Este domingo llega por fin la fiesta de la democracia, pero que nadie se haga ilusiones. Es una fiesta muy rara en la que no hay cerveza, ni música, ni la remota esperanza de que todo acabe de forma lujuriosa. Es una fiesta en la que metes un papelito en una urna (sí, empiezas metiendo, pero ya ves tú, un papel en una urna) y luego te vas a casa. Y metes ese papelito con saña, como queriendo que la urna sienta tu rabia. O con dudas como diciendo "lo meto-no lo meto-venga va, lo meto". O con un monumental enfado, o con hastío, o indiferencia o resignación... Y casi siempre con odio. Mirando con el rabillo del ojo las papeletas que cogen los otros que han ido a votar, a los que no sueles conocer pero que seguramente son demasiado imbéciles (salvo en caso de que coincidas con un conocido, que será un imbécil confirmado) como para votar con un mínimo de criterio (que los imbéciles sean "putos peperos" o "bolivarianos de mierda", eso ya depende de ti).

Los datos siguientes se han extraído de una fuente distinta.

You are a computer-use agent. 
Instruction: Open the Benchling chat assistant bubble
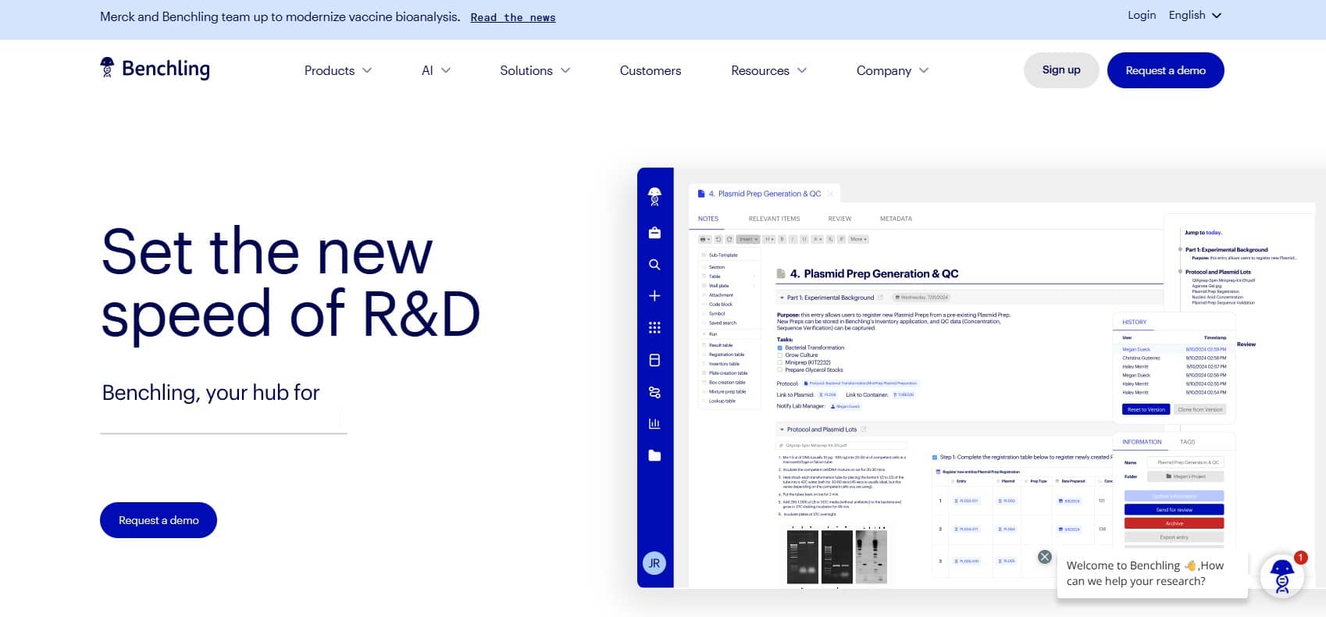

Y luego salen por la tele los señores tertulianos diciéndonos qué es lo que ha querido decir el pueblo, así en general, con los resultados electorales que haya habido. Han metido tu voto junto con el del imbécil pepero o castro-chavista en una batidora, lo han mezclado todo, y han decidido que lo que queríais era arrimar el ascua a una sardina en particular. Porque el pueblo habla con una sola voz. Y cada cuatro años. Es lo que tiene el pueblo.

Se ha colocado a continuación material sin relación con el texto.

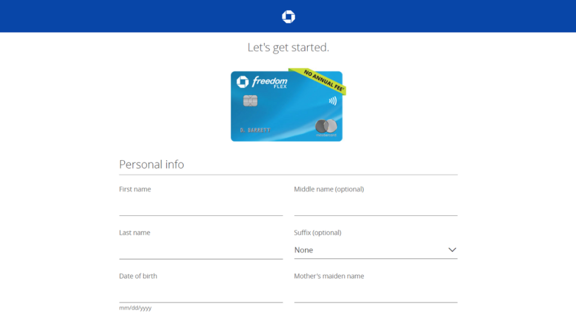The width and height of the screenshot is (576, 324).
Task: Click the cardholder name D. BARRETT
Action: point(255,129)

Y luego viene la fiesta de verdad pero no estás invitado. Algunos descorcharán champán porque han ganado, otros porque lo habían puesto a enfriar por si acaso ganaban y ya hay que aprovecharlo.

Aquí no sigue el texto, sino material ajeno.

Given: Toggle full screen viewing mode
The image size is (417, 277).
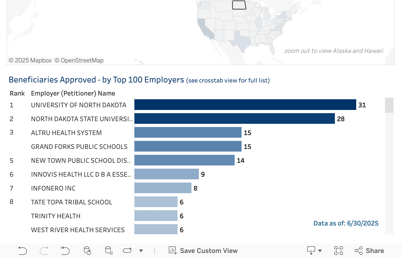Looking at the screenshot, I should click(338, 251).
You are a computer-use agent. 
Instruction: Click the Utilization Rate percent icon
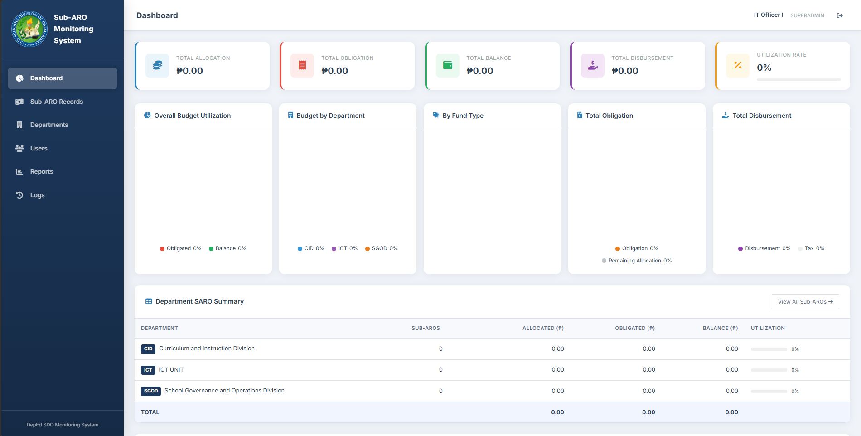point(738,65)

Tú no has puesto nada a enfriar porque desde el principio sabías que, saliera lo que saliera, ibas a perder. Así que no estás invitado a la auténtica fiesta de la democracia, en la que sí hay alcohol, música y la esperanza de meter algo que no sea un papel en una urna. Pero tampoco dramaticemos. No te invitan a esa fiesta igual que no te invitan a todas las demás.